Pelo Corinthians, Keven disputou a Copinha de 2022 e foi um dos destaques da equipe comandada por Diogo Siston, que também contava com destaques como Léo Mana, Robert Renan, Matheus Araújo, Biro, Giovane e Felipe Augusto
Rodrigo Gazzanel/Ag. Corinthians
No último ano de clube, Keven ainda trabalhou com Vítor Pereira. "O VP foi um treinador que achei que daria muito certo. Assim que ele chega, eu já estava com a equipe profissional na primeira semana dele. Até comentei para o meu pai que ele daria certo. Ele cobra, está em cima do jogador para melhorar, aprender. Ele era um cara muito exigente. A comissão dele, os treinos eram muito intensos", comentou o jogador. "Ele ficava muito em cima para melhorar.
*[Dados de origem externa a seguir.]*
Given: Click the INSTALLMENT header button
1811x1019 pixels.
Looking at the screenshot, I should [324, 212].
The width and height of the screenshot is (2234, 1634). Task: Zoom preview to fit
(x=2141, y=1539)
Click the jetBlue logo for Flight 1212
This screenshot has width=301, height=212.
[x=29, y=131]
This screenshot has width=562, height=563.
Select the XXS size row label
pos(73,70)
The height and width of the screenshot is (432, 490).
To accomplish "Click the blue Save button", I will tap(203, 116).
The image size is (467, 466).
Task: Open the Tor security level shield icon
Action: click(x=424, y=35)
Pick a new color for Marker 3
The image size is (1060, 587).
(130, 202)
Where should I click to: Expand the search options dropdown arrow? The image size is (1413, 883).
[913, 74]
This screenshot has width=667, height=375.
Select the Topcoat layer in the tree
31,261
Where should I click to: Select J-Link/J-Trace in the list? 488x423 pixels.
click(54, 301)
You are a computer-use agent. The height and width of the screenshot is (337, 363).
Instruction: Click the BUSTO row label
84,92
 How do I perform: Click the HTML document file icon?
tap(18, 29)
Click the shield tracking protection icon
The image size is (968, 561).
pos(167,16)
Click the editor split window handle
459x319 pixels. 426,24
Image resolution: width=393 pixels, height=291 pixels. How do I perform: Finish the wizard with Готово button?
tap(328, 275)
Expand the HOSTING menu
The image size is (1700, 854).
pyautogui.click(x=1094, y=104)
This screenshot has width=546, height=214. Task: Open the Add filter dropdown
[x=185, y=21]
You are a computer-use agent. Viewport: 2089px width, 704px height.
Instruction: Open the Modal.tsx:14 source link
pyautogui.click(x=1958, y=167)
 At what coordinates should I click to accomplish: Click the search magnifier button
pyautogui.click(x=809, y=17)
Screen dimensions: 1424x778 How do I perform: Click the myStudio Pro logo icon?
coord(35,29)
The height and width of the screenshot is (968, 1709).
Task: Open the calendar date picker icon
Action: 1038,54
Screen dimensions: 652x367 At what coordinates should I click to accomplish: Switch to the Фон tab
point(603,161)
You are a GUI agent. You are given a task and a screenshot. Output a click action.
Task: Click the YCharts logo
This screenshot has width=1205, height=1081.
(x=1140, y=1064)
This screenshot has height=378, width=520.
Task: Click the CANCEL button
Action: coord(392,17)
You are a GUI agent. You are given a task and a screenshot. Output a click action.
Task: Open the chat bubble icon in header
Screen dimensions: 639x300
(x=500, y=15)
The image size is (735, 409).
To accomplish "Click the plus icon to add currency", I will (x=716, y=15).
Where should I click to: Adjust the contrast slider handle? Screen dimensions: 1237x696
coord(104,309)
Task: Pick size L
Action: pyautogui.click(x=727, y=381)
Eu como meia, ele sempre falava que eu tinha que jogar com a cabeça levantada, prestar atenção já no que eu vou fazer antes da bola chegar".
Keven seguiu treinando até abril de 2022, quando foi afastado pela questão contratual e não vestiu mais o manto alvinegro. Apesar disso, o jogador disse guardar com carinho um episódio com Vítor Pereira.
"Teve até um episódio no primeiro treino dele. Quando acaba, ele estava conversando comigo e o Robert (Renan). Ele bate na minha cara e fala para o Duilio, que estava do lado: 'Duilio, é desses caras aqui que eu gosto.' Foi um treinador que evoluiu meu jeito de pensar no treinamento. A comissão dele gostava muito de treino e muda muita coisa da base para o profissional. Foi uma diferença que vi que valia a pena", relembrou.
"O Fábio Santos era um dos caras que chamava para conversar, dava atenção. O Willian também falava bastante, ajudava bastante. O Róger Guedes não falava tanto, mas sempre dava um toque ou outro. Mas o Fábio Santos é um cara que abraça mesmo", comentou depois quando questionado sobre a relação com jogadores do profissional.
Agora, Keven segue livre no mercado em busca de recomeçar a carreira no Brasil, totalmente livre para assinar com qualquer clube. Enquanto não assina com nenhum, o meia vem atuando na várzea por um time da região da Mooca.
Em teoria, Keven pode assinar com qualquer clube mesmo após o fim da janela de transferências na próxima terça-feira, dia 2 de setembro. Contudo, o meia admite que um acordo deve vir apenas para 2026.